I managed to drift out of consciousness at 7am, when the contracting lessened briefly. However, the vicodin wore off at 8am, so I woke up when the contracting got more painful. Took more pain pills, got another hour of sleep. My husband got me breakfast, and ended up being late for work because of it. Oh well. I thought I should eat something. I've had lots of narcotics and no food in my stomach... mostly because I thought I was going to throw up because I was in so much pain... but still, the concept remains unchanged. Still feel like I'm going to throw up, and it's a pain.

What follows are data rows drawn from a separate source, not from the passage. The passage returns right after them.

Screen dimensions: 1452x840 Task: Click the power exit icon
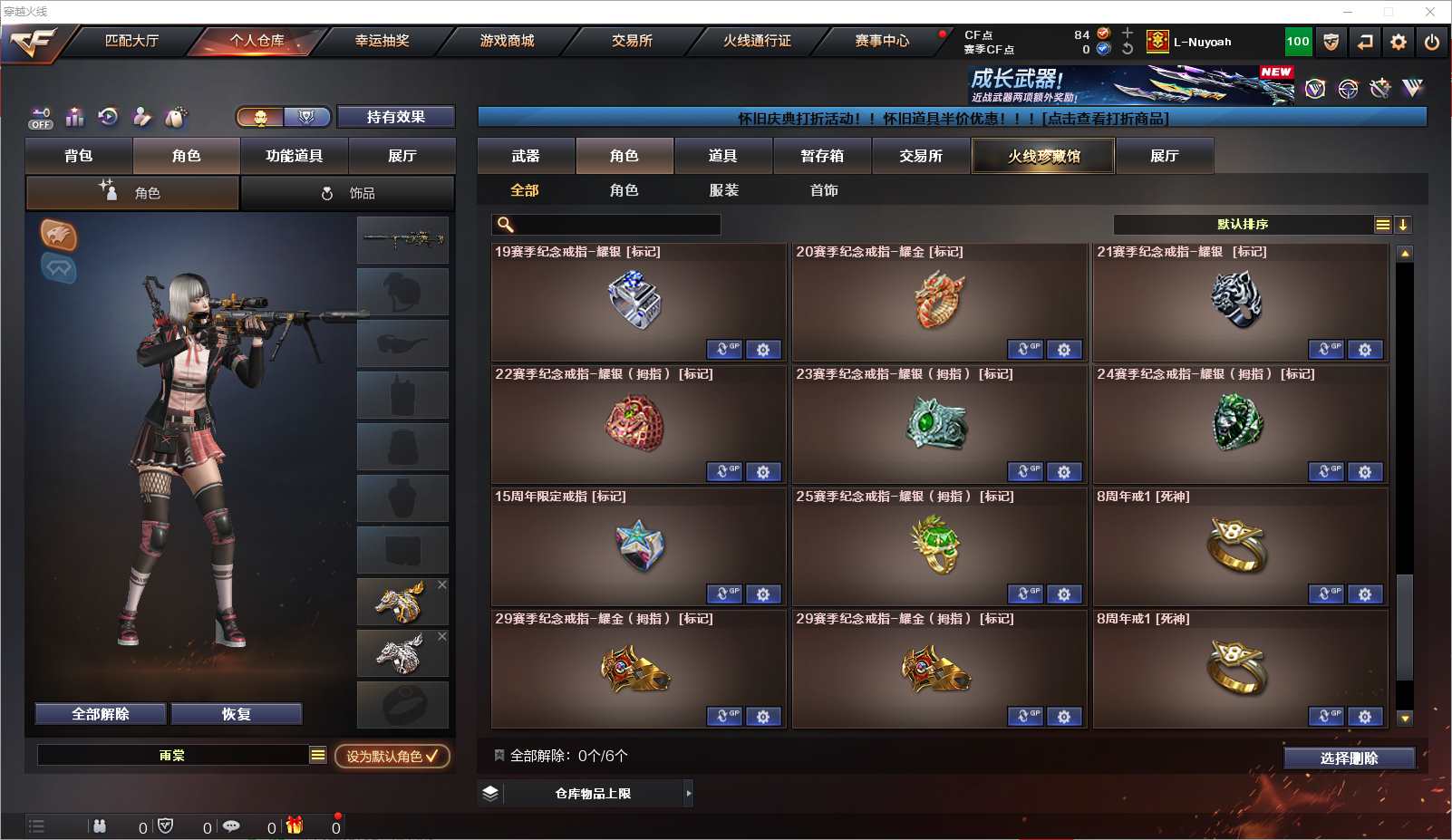pyautogui.click(x=1432, y=42)
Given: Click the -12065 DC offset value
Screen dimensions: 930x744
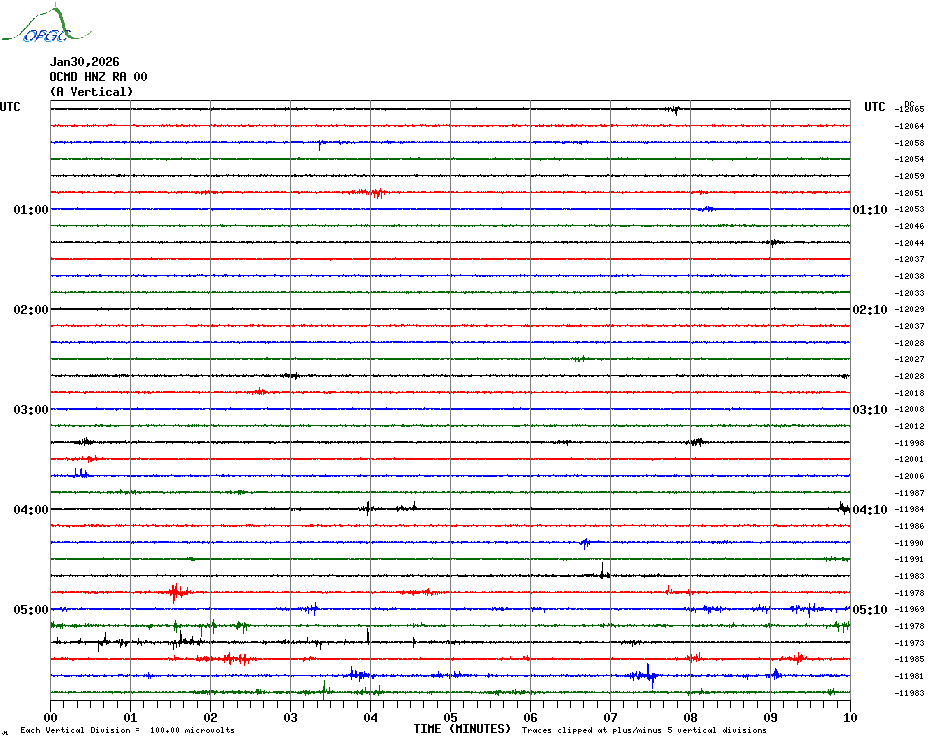Looking at the screenshot, I should [910, 109].
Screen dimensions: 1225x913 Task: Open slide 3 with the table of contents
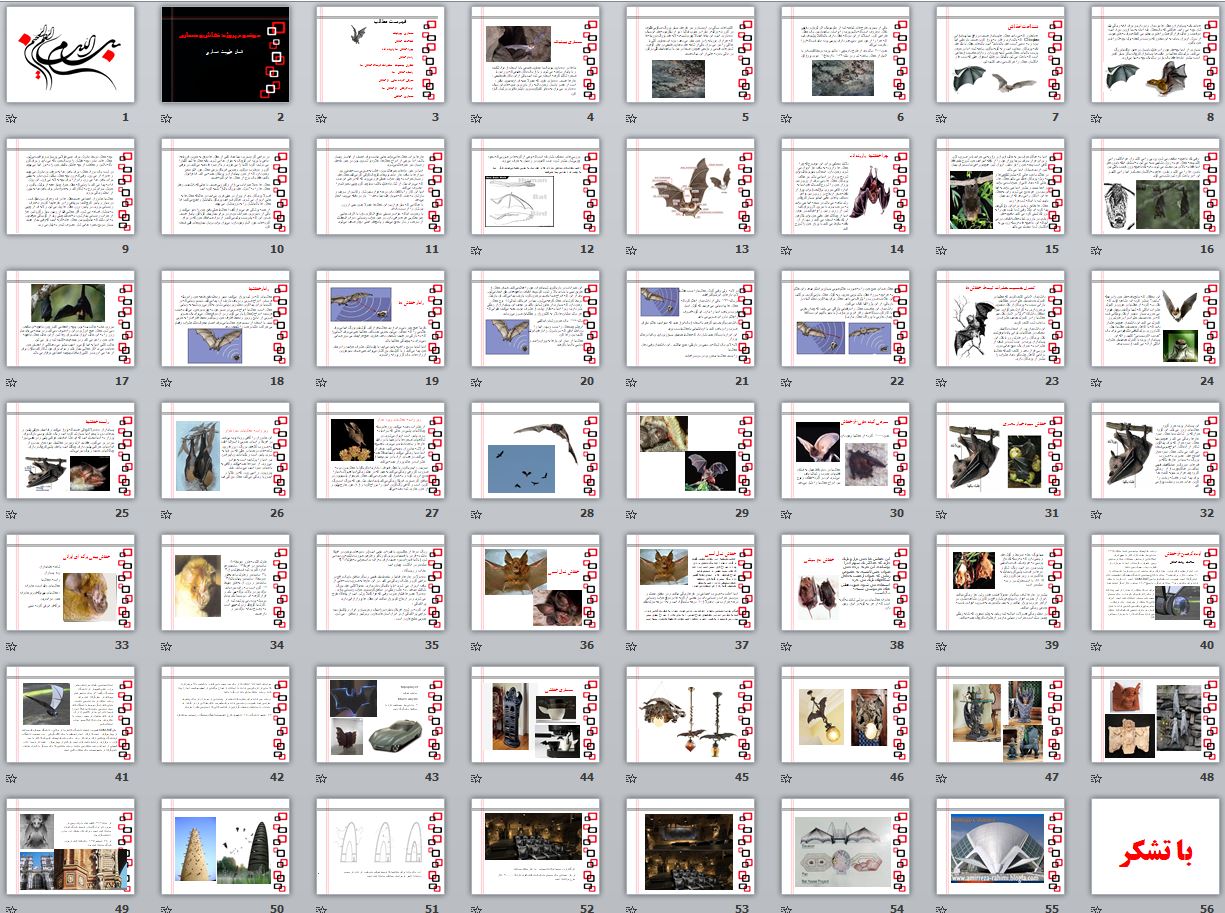click(380, 54)
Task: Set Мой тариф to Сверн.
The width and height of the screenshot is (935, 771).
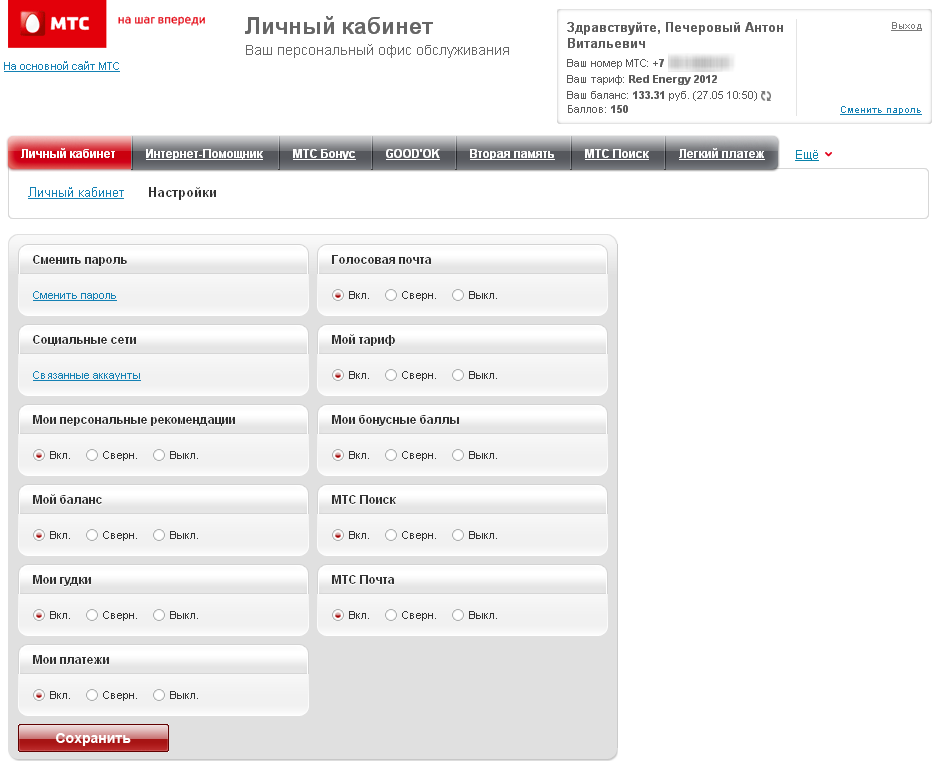Action: 391,375
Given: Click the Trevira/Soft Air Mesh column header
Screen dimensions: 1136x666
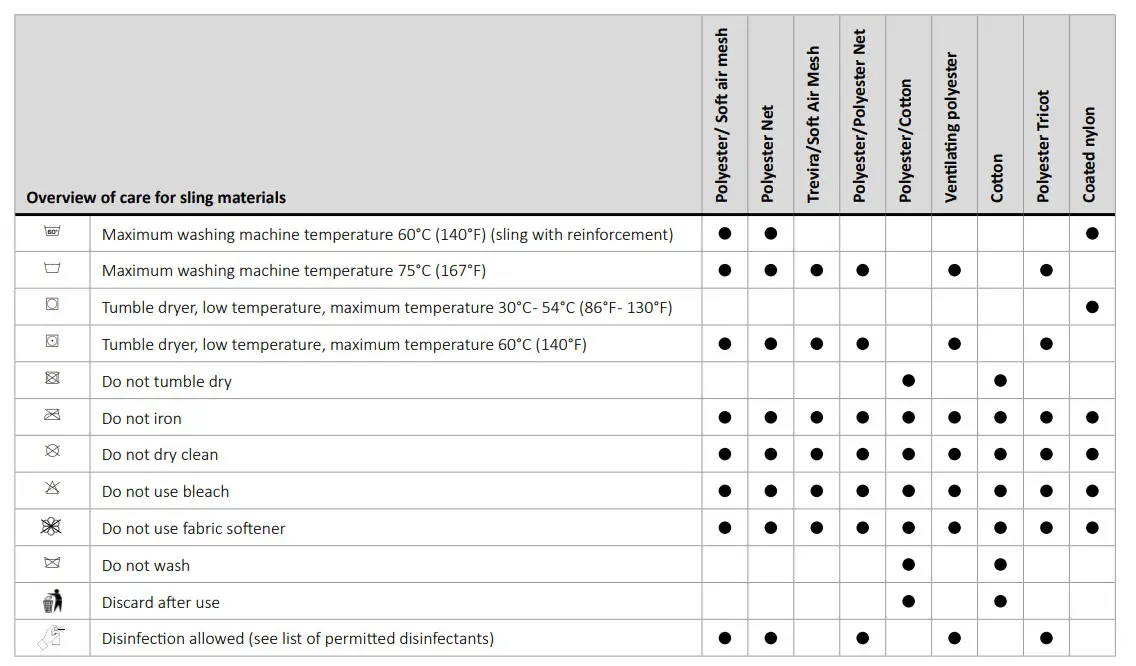Looking at the screenshot, I should click(x=814, y=124).
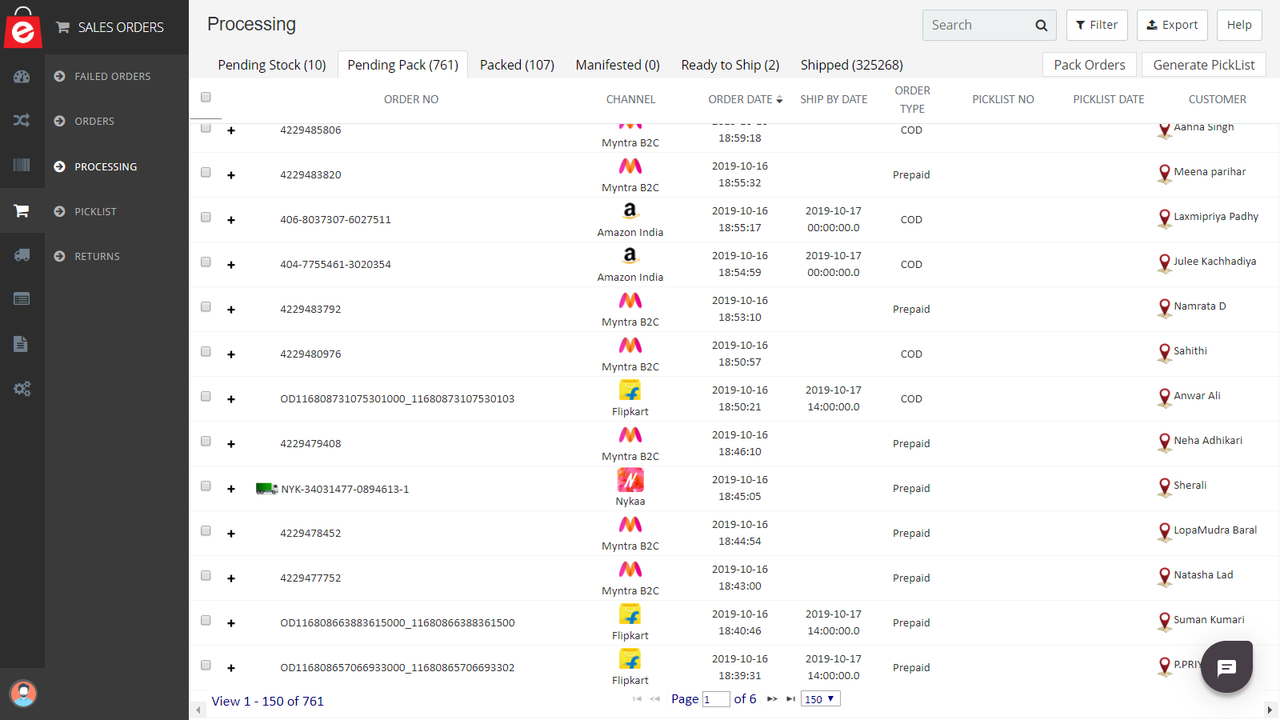
Task: Click the barcode icon in the sidebar
Action: pyautogui.click(x=22, y=165)
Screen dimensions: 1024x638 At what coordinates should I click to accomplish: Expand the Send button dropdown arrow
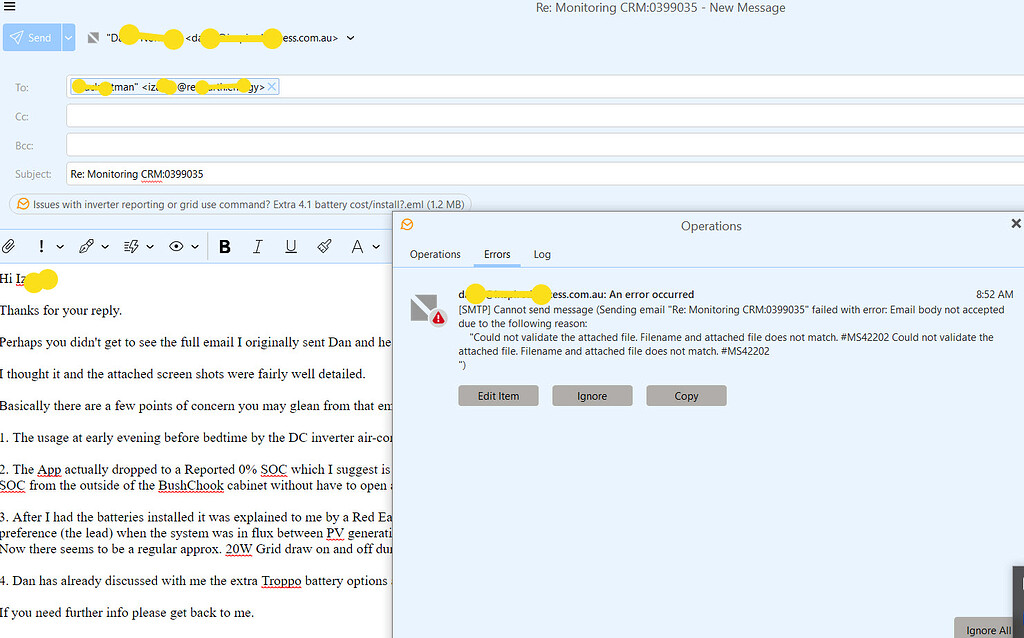(68, 38)
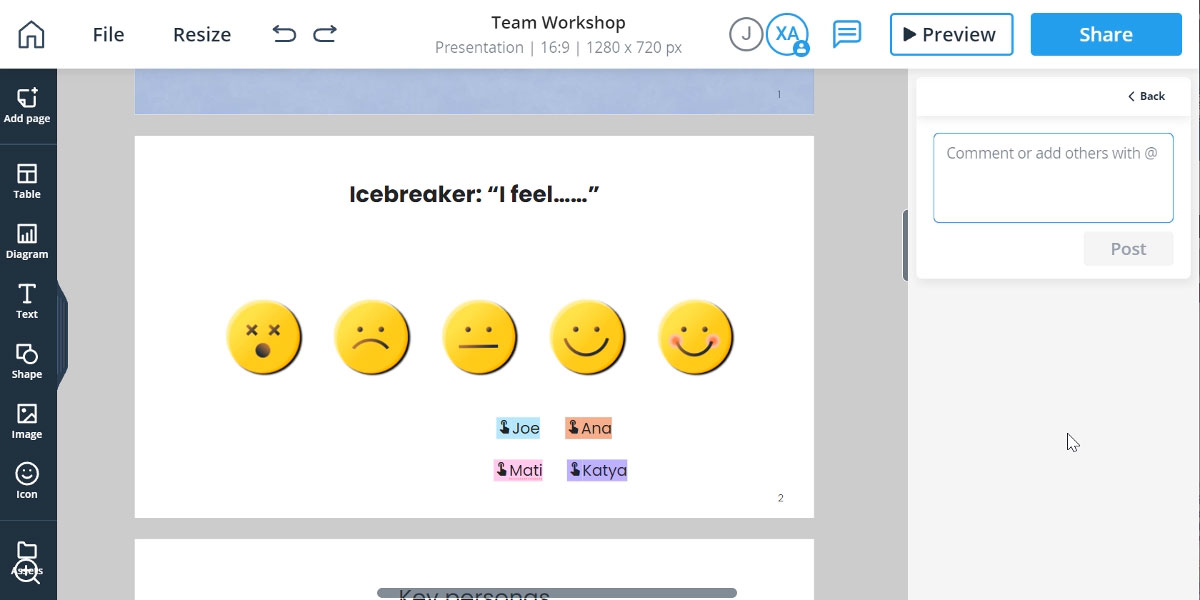Viewport: 1200px width, 600px height.
Task: Select the Add page tool
Action: (27, 105)
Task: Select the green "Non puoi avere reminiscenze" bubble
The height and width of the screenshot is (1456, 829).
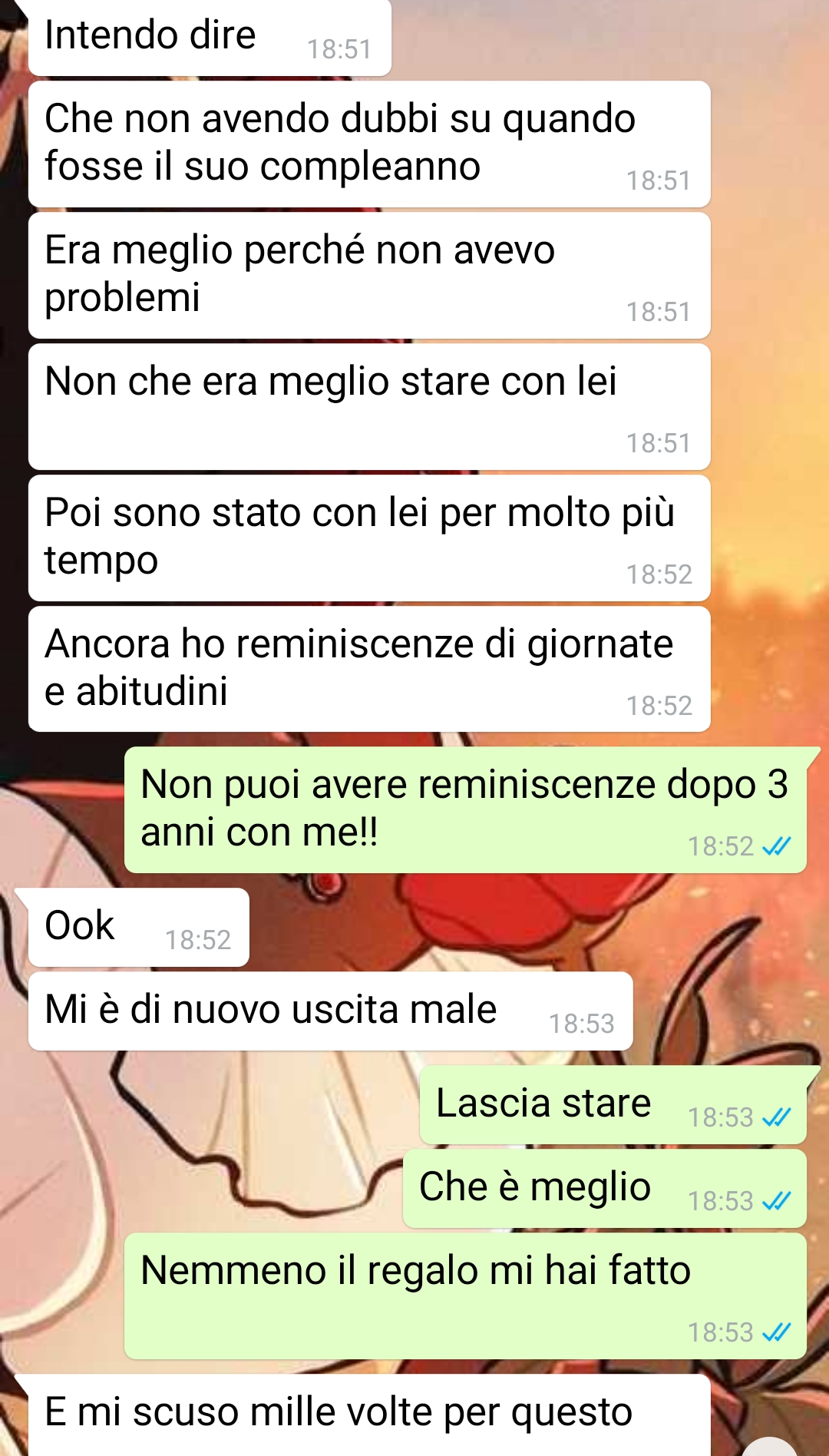Action: pyautogui.click(x=465, y=809)
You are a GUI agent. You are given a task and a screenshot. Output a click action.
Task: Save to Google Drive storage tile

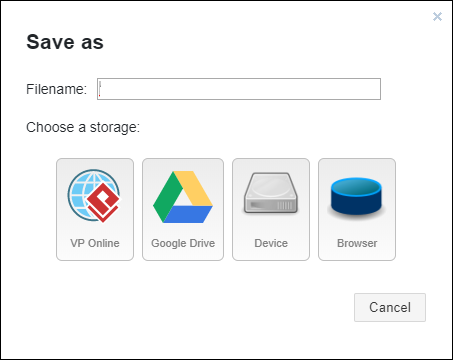pyautogui.click(x=183, y=209)
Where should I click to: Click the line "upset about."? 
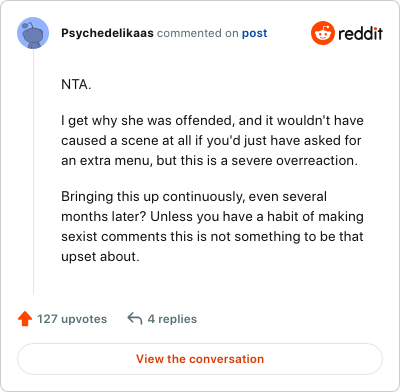point(100,257)
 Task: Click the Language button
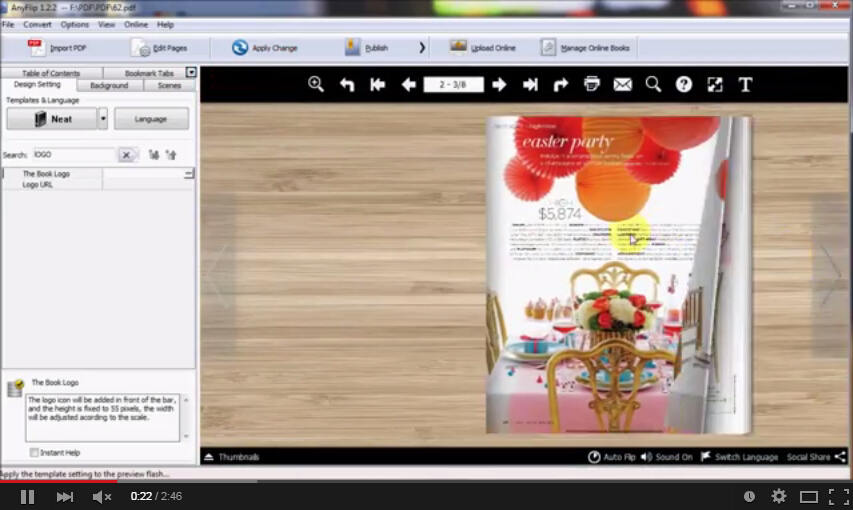coord(151,119)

Speaking of pain... yeah, you guessed it. I'm still in pain. It's not quite as bad. Rather than screaming, now I am just moaning and emitting high pitched whining sounds every now and then.
Which reminds me... My poor kitties were so concerned about me last night, they kept checking in on me while I contorted on the bathroom floor (I was trying to find a less painful position... didn't really work.) The fact that I didn't even acknowledge their presence did not deter them. Some of them still kept trying to nuzzle me, while some just stayed a safe distance away and watched and meowed every now and then. Most of them just did not know what to make of me, but they were concerned.
I can take more vi.c.odin in an hour. Maybe I'll get some more sleep when I do.
I called and scheduled my repeat loss consultation... it's going to be on the thirtieth. Seems so far away, but that's okay.
I am officially on a trying to conceive break, length of stay unknown.